Provided data:
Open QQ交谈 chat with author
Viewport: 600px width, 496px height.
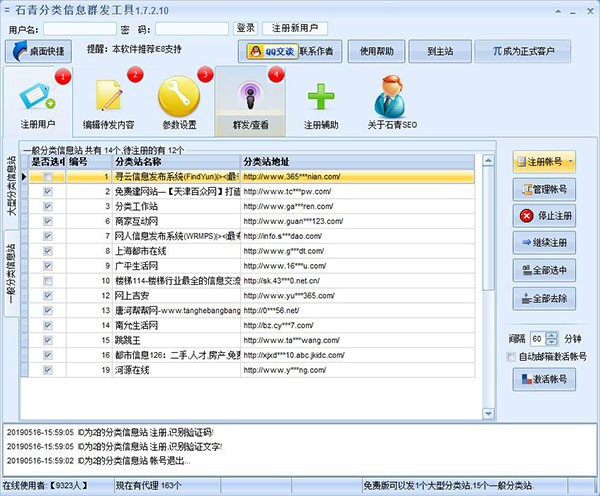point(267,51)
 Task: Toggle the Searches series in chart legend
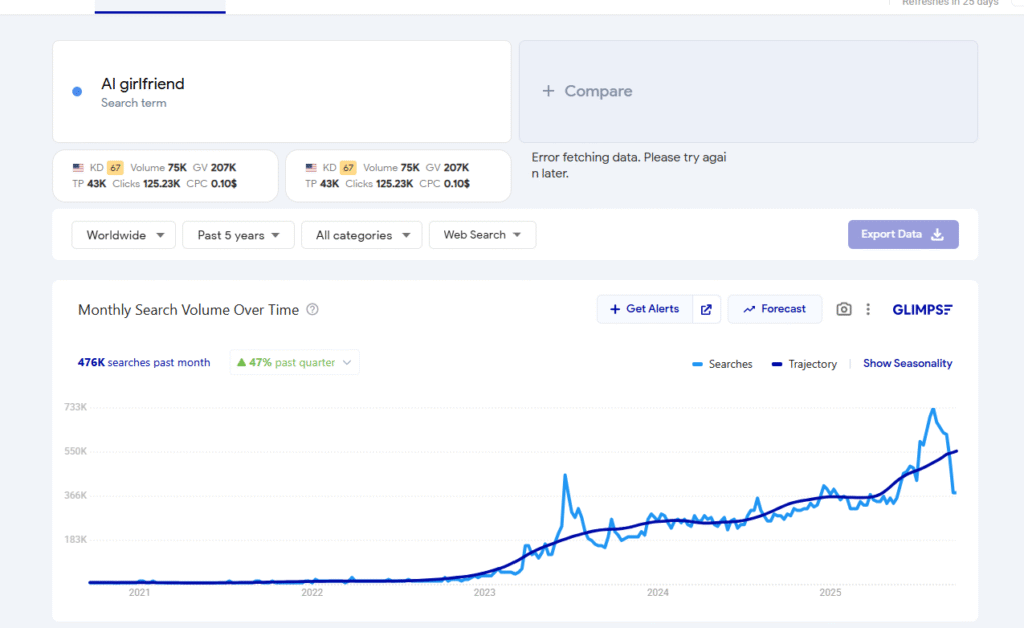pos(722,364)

Your goal: What you return must match, line for line, the records from the line containing "Task: Toggle the" through their end, with both ends included and no pictures.

Answer to the exercise:
 Task: Toggle the Searches series in chart legend
pos(722,364)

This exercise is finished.